[Start of Attachment]

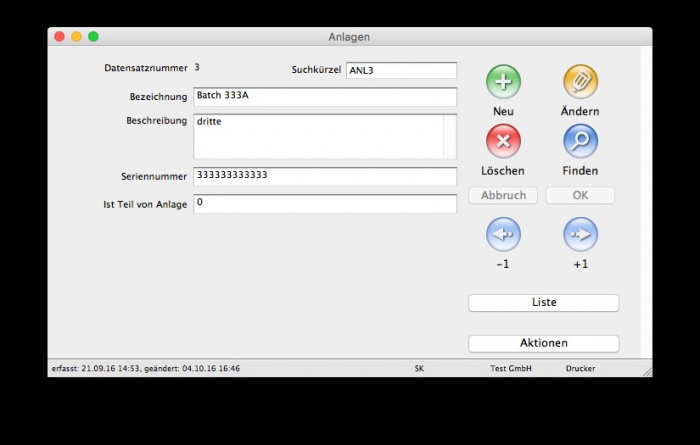Click the Abbruch button

click(x=503, y=195)
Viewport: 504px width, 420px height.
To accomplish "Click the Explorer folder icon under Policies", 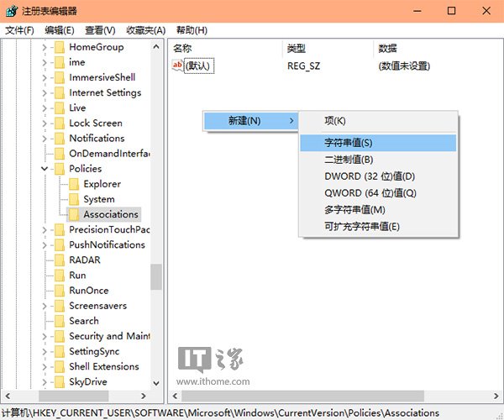I will pos(74,184).
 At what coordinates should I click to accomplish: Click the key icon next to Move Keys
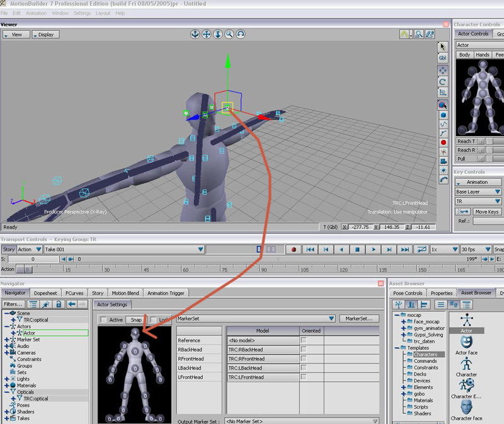pyautogui.click(x=463, y=212)
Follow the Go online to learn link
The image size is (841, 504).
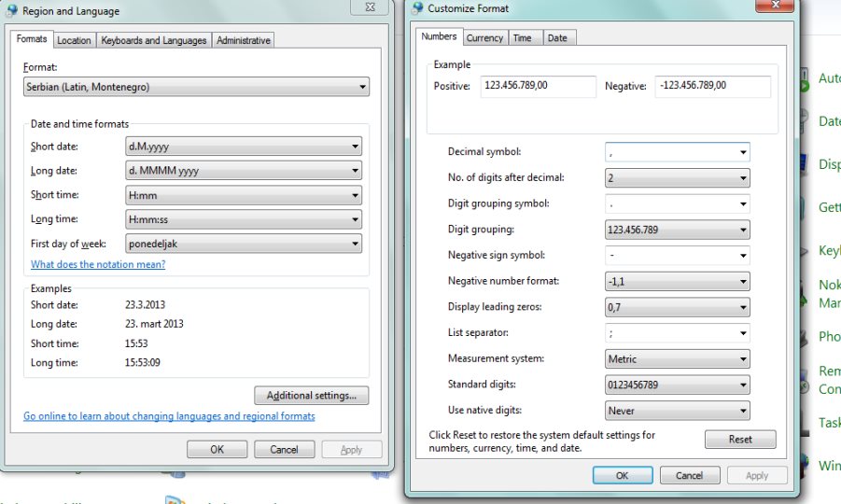coord(170,416)
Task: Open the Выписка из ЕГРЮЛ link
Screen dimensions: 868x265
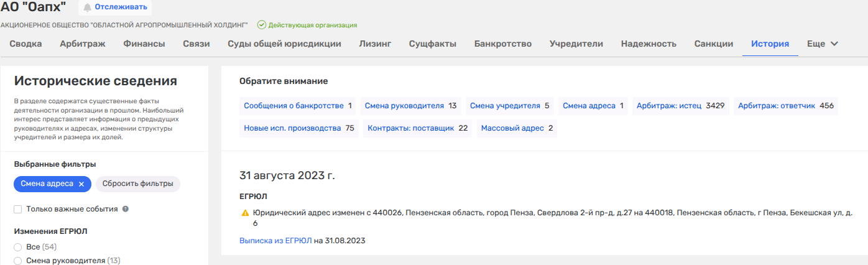Action: [x=275, y=240]
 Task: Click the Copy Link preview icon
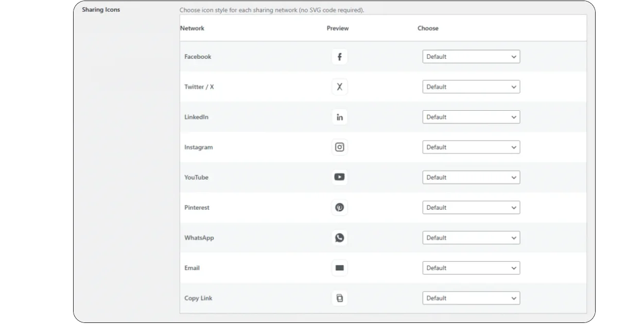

[End of Attachment]

> **TASK**
Excluding pictures, copy exactly the lines from the line containing "The image size is (841, 504)." through the last line of the data, inclusive.

> **ANSWER BOX**
The image size is (841, 504).
coord(170,416)
Task: Open the Выписка из ЕГРЮЛ link
Screen dimensions: 868x265
Action: [x=275, y=240]
 Task: Click the Copy Link preview icon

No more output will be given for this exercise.